**Work instructions**
List each line of the data that holds the string "will".

═══ Records shown ═══

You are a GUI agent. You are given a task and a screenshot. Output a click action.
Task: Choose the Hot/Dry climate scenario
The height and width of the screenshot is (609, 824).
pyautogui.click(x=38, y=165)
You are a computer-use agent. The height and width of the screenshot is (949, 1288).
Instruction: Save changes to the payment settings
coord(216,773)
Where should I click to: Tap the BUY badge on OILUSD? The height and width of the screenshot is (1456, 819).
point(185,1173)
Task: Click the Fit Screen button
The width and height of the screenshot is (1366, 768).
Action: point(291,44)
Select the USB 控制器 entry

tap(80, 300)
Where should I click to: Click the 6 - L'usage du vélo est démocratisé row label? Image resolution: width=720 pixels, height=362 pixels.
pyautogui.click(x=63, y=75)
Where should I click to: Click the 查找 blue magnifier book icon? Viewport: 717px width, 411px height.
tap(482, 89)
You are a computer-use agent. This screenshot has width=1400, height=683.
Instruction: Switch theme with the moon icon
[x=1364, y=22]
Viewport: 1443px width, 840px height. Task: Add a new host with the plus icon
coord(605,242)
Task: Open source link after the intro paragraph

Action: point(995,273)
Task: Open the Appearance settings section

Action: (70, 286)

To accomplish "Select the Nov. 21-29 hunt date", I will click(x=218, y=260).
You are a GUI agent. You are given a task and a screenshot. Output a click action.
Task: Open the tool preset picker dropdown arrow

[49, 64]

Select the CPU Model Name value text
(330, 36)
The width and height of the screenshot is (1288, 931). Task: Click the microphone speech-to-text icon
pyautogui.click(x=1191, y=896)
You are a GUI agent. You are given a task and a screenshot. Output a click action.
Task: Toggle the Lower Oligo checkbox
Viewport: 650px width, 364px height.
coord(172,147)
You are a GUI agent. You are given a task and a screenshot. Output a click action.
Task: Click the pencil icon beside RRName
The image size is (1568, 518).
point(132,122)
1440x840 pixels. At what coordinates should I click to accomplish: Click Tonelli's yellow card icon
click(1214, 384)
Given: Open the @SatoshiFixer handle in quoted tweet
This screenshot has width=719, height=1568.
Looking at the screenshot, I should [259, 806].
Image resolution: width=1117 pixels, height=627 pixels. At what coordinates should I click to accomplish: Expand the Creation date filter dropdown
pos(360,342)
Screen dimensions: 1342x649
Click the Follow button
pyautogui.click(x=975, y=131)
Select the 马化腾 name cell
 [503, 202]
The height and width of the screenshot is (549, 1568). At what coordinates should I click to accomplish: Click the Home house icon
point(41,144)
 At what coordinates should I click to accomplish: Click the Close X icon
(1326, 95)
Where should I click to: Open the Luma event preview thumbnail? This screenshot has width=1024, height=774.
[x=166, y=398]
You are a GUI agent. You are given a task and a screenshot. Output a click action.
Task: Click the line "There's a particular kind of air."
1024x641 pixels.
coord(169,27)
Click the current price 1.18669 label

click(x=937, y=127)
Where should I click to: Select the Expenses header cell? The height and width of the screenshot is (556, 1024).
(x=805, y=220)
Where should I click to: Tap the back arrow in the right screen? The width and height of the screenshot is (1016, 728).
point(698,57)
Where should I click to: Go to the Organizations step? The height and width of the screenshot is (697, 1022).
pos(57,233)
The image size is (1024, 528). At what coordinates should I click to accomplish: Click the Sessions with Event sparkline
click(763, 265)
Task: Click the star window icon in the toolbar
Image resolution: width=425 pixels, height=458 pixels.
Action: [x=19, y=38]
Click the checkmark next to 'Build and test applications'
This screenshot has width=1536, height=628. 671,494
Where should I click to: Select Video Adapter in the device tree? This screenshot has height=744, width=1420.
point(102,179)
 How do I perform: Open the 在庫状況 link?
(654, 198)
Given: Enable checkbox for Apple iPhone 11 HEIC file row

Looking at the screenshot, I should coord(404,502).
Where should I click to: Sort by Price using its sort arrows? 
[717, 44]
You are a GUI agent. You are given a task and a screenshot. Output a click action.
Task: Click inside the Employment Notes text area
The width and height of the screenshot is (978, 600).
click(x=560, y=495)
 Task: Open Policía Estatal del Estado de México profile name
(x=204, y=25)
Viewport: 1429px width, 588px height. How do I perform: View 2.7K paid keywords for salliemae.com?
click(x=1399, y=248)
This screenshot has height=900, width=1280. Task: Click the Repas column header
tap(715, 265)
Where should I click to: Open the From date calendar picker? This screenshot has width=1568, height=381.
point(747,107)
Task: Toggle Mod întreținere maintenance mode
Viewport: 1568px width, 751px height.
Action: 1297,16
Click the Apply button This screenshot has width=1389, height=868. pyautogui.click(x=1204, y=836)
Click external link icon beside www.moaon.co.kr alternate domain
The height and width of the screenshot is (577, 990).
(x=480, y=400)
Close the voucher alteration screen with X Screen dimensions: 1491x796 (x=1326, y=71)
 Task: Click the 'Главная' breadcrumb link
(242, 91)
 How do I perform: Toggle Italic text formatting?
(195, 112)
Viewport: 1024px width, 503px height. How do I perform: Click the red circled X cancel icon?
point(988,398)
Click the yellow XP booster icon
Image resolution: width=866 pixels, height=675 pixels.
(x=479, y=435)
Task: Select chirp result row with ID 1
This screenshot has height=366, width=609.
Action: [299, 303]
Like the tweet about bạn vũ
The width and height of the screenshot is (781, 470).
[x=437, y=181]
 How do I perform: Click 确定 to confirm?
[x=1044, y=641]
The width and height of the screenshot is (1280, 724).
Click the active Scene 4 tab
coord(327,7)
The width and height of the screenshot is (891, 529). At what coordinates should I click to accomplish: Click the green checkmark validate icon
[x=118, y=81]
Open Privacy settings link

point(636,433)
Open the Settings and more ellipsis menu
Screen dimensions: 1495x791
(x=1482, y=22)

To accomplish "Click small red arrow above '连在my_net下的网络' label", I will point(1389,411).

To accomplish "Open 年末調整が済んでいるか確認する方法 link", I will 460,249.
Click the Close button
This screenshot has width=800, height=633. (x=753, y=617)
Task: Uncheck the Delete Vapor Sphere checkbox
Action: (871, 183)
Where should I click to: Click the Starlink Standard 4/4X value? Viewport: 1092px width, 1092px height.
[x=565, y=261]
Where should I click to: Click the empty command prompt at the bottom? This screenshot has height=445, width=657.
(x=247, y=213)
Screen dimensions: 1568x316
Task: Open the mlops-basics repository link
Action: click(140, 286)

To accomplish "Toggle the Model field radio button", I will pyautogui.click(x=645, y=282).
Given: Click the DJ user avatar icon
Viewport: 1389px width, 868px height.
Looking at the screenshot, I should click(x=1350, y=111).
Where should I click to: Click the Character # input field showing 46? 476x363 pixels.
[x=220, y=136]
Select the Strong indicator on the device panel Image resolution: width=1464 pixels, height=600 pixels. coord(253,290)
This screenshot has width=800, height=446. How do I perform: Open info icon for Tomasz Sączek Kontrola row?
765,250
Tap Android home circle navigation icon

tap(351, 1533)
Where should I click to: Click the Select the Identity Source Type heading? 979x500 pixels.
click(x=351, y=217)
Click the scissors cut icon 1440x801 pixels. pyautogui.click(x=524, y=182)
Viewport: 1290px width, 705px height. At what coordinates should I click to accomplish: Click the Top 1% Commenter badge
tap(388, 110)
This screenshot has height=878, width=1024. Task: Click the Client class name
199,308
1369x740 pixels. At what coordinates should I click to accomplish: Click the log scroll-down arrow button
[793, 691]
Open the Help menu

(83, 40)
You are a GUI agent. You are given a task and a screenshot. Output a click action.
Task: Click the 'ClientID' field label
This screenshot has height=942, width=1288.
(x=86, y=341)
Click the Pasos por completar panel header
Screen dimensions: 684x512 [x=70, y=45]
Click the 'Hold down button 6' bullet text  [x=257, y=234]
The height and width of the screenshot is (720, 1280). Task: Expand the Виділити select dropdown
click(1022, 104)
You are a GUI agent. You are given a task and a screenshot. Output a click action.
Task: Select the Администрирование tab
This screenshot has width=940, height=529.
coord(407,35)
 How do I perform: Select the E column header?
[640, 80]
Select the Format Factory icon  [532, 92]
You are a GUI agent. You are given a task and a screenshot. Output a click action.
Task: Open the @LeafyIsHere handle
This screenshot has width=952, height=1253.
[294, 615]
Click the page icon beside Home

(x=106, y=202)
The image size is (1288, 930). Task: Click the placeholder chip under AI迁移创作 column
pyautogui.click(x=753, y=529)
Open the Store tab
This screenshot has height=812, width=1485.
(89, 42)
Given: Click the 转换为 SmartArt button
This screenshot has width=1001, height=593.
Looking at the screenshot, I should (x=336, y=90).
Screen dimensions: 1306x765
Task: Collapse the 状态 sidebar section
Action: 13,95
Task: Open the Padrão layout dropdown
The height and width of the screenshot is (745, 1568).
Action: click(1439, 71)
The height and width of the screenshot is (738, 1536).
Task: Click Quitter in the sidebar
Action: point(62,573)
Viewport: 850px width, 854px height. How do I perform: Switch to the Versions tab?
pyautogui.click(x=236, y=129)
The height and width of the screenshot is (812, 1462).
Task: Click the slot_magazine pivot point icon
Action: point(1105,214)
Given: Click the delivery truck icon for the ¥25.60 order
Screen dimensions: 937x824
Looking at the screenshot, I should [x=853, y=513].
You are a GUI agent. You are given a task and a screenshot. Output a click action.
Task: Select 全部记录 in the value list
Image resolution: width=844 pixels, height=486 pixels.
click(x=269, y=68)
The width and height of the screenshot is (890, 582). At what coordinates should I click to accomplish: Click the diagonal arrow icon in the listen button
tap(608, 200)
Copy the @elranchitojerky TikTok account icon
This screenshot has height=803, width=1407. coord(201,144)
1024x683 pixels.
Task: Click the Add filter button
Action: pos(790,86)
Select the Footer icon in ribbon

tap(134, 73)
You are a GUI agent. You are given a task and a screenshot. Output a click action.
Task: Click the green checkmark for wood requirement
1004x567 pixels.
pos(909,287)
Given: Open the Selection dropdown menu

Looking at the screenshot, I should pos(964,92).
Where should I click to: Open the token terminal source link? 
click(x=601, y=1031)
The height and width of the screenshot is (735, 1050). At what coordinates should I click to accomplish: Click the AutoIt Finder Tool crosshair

═══

**Written reply**
To accomplish "Select the Nov. 21-29 hunt date", I will click(x=218, y=260).
To accomplish "Click small red arrow above '连在my_net下的网络' label", I will point(1389,411).
To accomplish "Open 年末調整が済んでいるか確認する方法 link", I will 460,249.
To accomplish "Toggle the Model field radio button", I will pyautogui.click(x=645, y=282).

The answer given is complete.